04. Itinéraires courts et dangereux

Comme nous l’avons vu (§ 2), les Sages ont institué la prière du voyageur en raison du danger que présentent les routes ; or le Talmud de Babylone (Berakhot 30b) explique que, si le chemin fait moins d’une parsa, il n’y a pas de danger, et l’on ne récite donc pas cette prière. En d’autres termes, on ne récite la Téphilat hadérekh que si la longueur du chemin est proche, à tout le moins, de quatre kilomètres (3,648 km). Toutefois, on objecte à cela que, selon le Talmud de Jérusalem (Berakhot 4, 4), tous les chemins sont présumés dangereux, ce qui laisse entendre que la Téphilat hadérekh se récite aussi dans le cas d’un voyage inférieur à une parsa.
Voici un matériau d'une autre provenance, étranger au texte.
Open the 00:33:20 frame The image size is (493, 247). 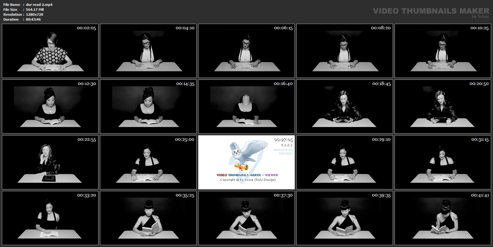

Les commentateurs concilient ainsi les deux sources : pour un trajet normal inférieur à une parsa, il n’y a pas de danger ; aussi n’y a-t-il pas lieu de réciter la Téphilat hadérekh. Ce dont parle le Talmud de Jérusalem, c’est d’une route plus dangereuse ; aussi, même si l’on voyage moins d’une parsa sur une telle route, il faut dire la Téphilat hadérekh (disciples de Rabbénou Yona sur Berakhot 20b ; Touré Zahav 110, 6).

Dans ces conditions, à une époque où certaines routes sont considérées comme dangereuses en raison du risque d’attentats arabes, il faut réciter la Téphilat hadérekh, même si l’on voyage moins d’une parsa.

Que telle soit la volonté divine que de retrancher tous nos ennemis et ceux qui se dressent contre nous ; et que le peuple d’Israël réside dans la sécurité, dans toute l’étendue de sa terre.